On TV, kids are never punished for sassing back, she said. “And that’s not acceptable. We really struggled with that.”
She and her husband, Shawn Rominski, are raising Emma, 13, Mason, 11, and Henry, 8.
The Rominskis, of Stephen, Minn., typify couples everywhere who confront new demands for parental wisdom and judgment as their kids enter their tween (ages 10 to 12) and teen years.
“I did not think it would be as difficult as it is,” Brekke-Rominski said.
The way her kids act is much different than she did —or was allowed to — when she was younger.
“I would never have done the things that kids do now. It’s a constant ‘I want, I want,’” she said. “I would never have said that to my parents. If they said ‘no,’ that was it.”
But she realizes she and Shawn have been “facilitators.”
Her kids have a collection of electronic toys and games that she and her husband provided, she said. “We’re making the choice to pacify our children (with these toys). So, it’s partly our fault.”
Similarly, Bryan and Pam Shinn of Fargo, N.D., who are raising Daniel, 18, and Ashley, 15, have encountered behavior they don’t appreciate.
“When they hit those tween years, there’s the attitude,” Pam Shinn said. “It seems like they’re just mad.”

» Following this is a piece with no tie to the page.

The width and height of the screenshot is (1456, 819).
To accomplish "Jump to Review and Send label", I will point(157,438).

She finds it amusing that Daniel — who did the same thing — sees this in his younger sister and points it out, she said. “He’ll say, ‘You don’t have to be so mean about it.’”

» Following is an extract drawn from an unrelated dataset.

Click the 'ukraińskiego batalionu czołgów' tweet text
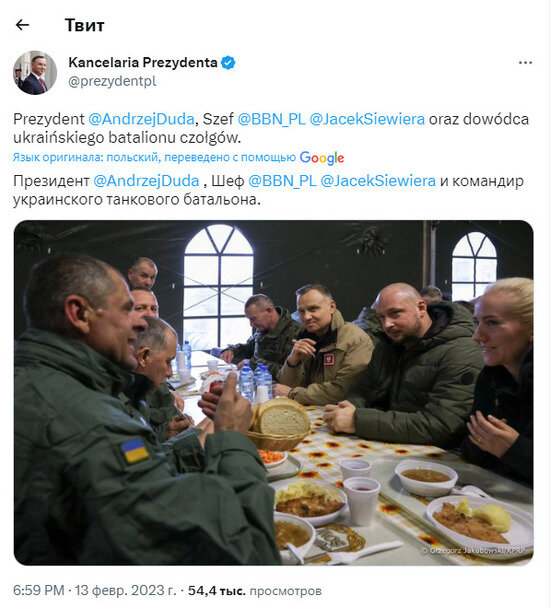 [127, 138]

“Kids are not going to always do what you want them to do,” she said. “I tell them, it’s all in the presentation. It’s the way they say it, the way they look when they say it.
“But they grow out of it.”
With Ashley, though, “I think it’s worse,” she said. “It’s the head-bobbing, the hand-gesturing.”
It gets her goat that Daniel has to have the last word, she said. “He’ll be talking to himself as he heads downstairs. And I run (after him) saying ‘No, no, no’” to get the last word.”
Even though Shinn swore she was “not going to become my parents,” she said, after having children, she’s noticed, “I sound like my mother.”
When her kids misbehave and she’s had to enforce the rules, Brekke-Rominski makes it a point to let them know that she’s still there for them.
“I’ll say, ‘You may be mad at me, you may have not talked to me for two days, but I’m still here for you, I still love you,’” she said. “I don’t think kids hear that enough.”
Too often, “parents don’t talk to kids. They try to be their friends.”
In the past, she and her husband slipped into that pattern, she said, and are now working to reclaim their power as parents.